> _TASK INSTRUCTIONS_:
Revise the listing below so that "Cinavia tab" becomes "Cinavia section" and nothing else changes. Leave the pictures out of your answer.

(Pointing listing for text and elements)

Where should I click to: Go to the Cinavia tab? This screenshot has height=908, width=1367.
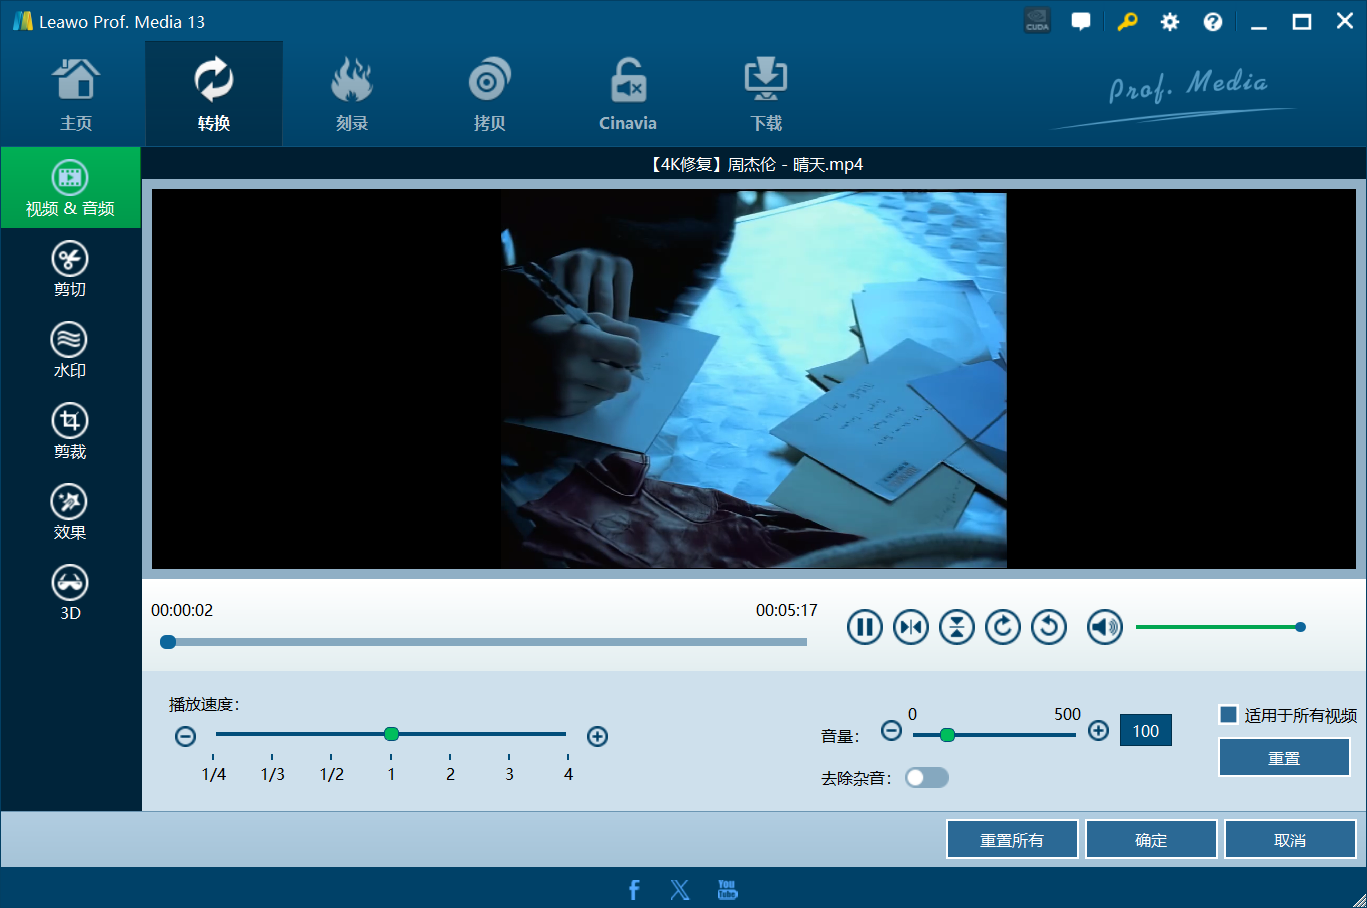(x=628, y=95)
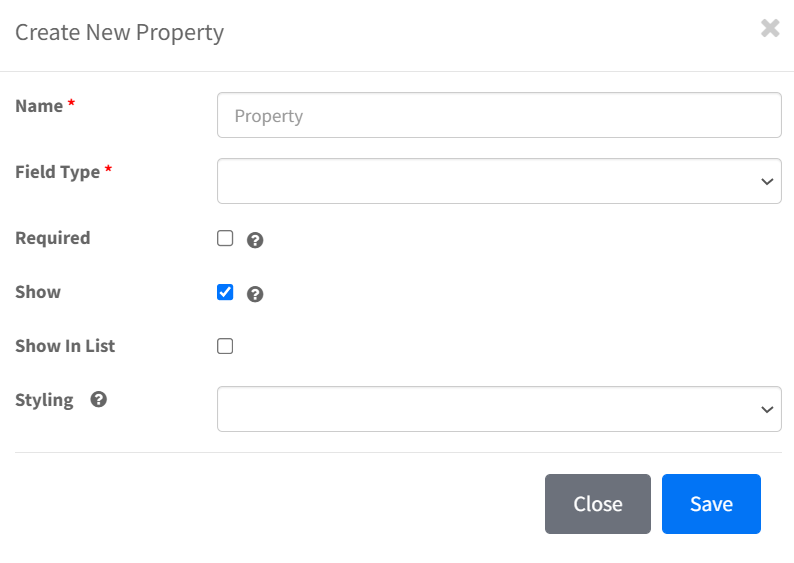This screenshot has width=794, height=563.
Task: Click the help icon next to Show checkbox
Action: tap(255, 294)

> _EXPECTED OUTPUT_:
Where should I click to: Go to the Cinavia section? This screenshot has height=908, width=1367.
(x=628, y=95)
This screenshot has width=794, height=563.
Task: Click the help icon next to Show checkbox
Action: tap(255, 294)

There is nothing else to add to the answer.